3rd Street to 7th Street

406, Northern Texas Traction Company Building (c. 1902), designed by L. B. Weinman.

408-416, Westbrook Hotel (1910). E-shaped and seven stories tall, for years it was one of Fort Worth’s largest hotels.

411 1/2, Brantley Draughon Business College.

As the teenagers rolled down Main from 4th Street to 8th Street in 1932, their parade was often in shadows. In 1932 Main Street had a modest “canyon” from 4th Street to 8th Street formed by what were then skyscrapers.

500-502, Burk Burnett Building (1914).
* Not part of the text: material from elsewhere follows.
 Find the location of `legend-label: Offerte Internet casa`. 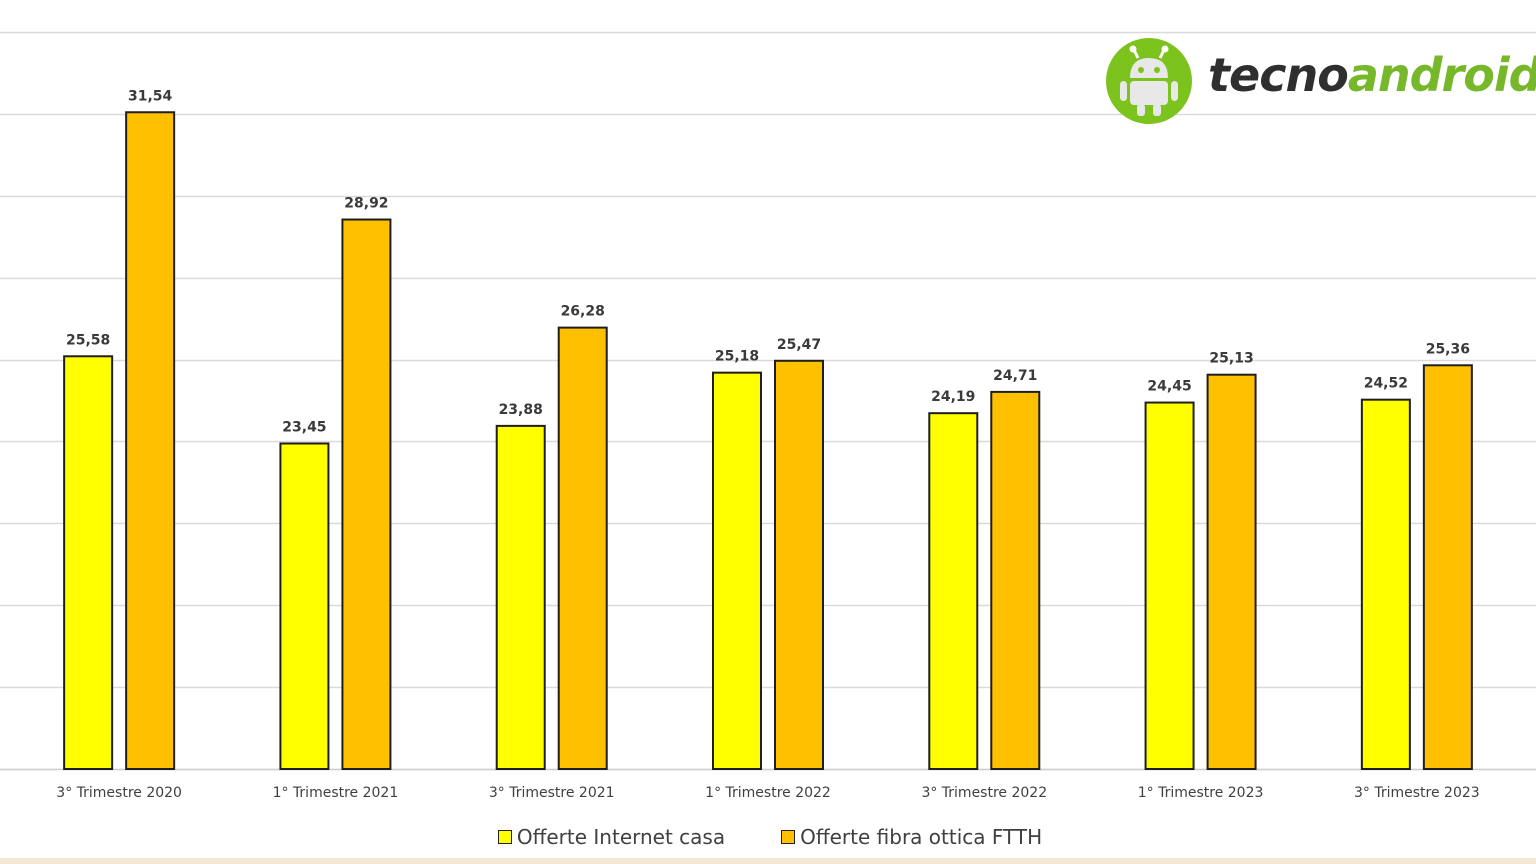

legend-label: Offerte Internet casa is located at coordinates (621, 837).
On the southwest corner of the intersection of Main and 4th streets was the first skyscraper (twelve stories), named for cattleman/capitalist Samuel Burk Burnett. (Each of the larger office buildings on Main Street, such as the Burk Burnett Building, contained dozens of tenants. I have deleted the vast majority of those tenants from these city directory listings.)
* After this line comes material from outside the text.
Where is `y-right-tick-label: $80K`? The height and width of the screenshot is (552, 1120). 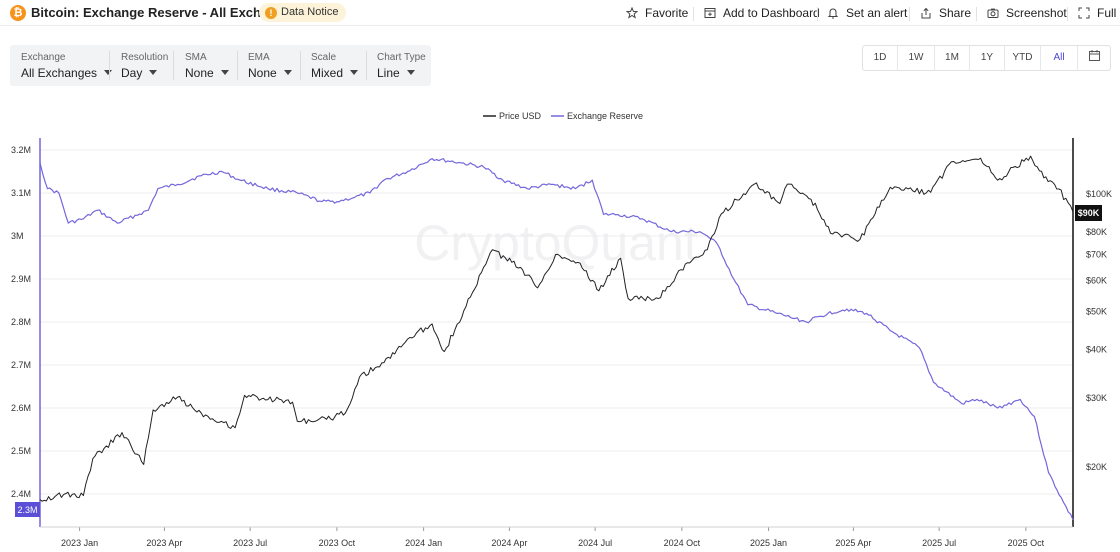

506-508, Jarvis Building (c. 1884), named for capitalist James Jones Jarvis, housed a hat cleaner, physician, bricklayers union, and clothier. Some elements of the building’s front are cast iron.
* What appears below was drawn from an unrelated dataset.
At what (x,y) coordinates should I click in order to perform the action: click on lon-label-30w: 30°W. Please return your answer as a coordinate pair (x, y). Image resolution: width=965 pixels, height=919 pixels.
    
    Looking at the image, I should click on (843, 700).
510-514, Sinclair Building (1930). Another art deco classic at sixteen stories. Designed by Wiley Clarkson.

515, Shamrock Building (c. 1900). In 1932 it housed a trunk company.

600-602, Scott-Harrold Building (1895), built by Winfield Scott and E. B. Harrold, stretched from Main Street to Houston Street with entrances on both streets. The Main Street side of the building was vacant in 1932, but by 1933 it housed Cox’s Department Store, shown in this 1946 photo. Among its other tenants through the years were a sanitarium, telegraphy school, Texas Cattle Raisers Association, Walgreen’s, and Lerner Shop. The building was severely remodeled before 1946, its Victorian façade, like that of the City National Bank Building (1885) at 315 Houston Street, iced with a layer of stucco. (Photo from University of Texas at Arlington Library.)

601-607, Blackstone Hotel (1929), art deco and twenty-three stories, housed radio station WBAP.

604, Bond Clothes was on the lot where the art deco Kress Building would be built in 1936.

608, Winfree Building (1890) was the second home of the White Elephant Saloon when Winfield Scott owned the building. In 1932 it housed a shoe company and Sinclair Eat Shop.

610, Peters brothers James and Thomas operated a cleaning shop on Main in addition to their shop on Houston Street.

611 1/2, Paramount Ball Room charged $1 a couple or a nickel a dance.

612-614, Fort Worth Club Building (1915) also housed Haltom’s jewelry store. The building would not become the Ashton Hotel until 2001.

704B, Martha Washington Candy Company.

708-714, Fort Worth National Bank Building. Built in 1921 as the twenty-four-story Farmers and Mechanics National Bank Building. F&M was absorbed by Fort Worth National Bank in 1927. Major Khleber Miller Van Zandt was president of Fort Worth National for forty-six years.

Across the street was a lost art deco beauty: the seventeen-story Trinity Life Building, designed by Wyatt Hedrick. It had opened in 1930 as the Aviation Building, home of A. P. Barrett’s American Airways, which in 1934 became American Airlines.

The building was imploded in 1978. Today’s glass UMB Bank Building was built on the site of the Aviation Building and the Palace Theater. In 1908 Byers Opera House had been built at the corner of East 7th and Commerce streets to present live stage performances. In 1919 the opera house was converted into a theater designed to show motion pictures and became the Palace Theater, the first of the three theaters on 7th Street’s Show Row. (Photo from Fort Worth in Pictures, 1940.)

When Anna Marie Tarter and Jimmie Neace and their entourage reached the intersection of Main and 7th Street, with its Fort Worth National Bank and Trinity Life buildings, the parade was about halfway along its one-mile route. At this point, the Star-Telegram wrote, Anna Marie, who was pulling the little red wagon carrying Jimmie by a rope attached to the wagon’s handle, suddenly gave the rope a hard tug, dumping Jimmie from his red wagon onto the red bricks of Main Street to the delight of all (except Jimmie).

As Jimmie picks himself up off the bricks and dusts off his embarrassment, 7th Street is a good place for us to pause, maybe duck into Renfro’s drugstore no. 4 in the Aviation Building for a malt at the “beautiful 40-foot Liquid Carbonic Soda Fountain.”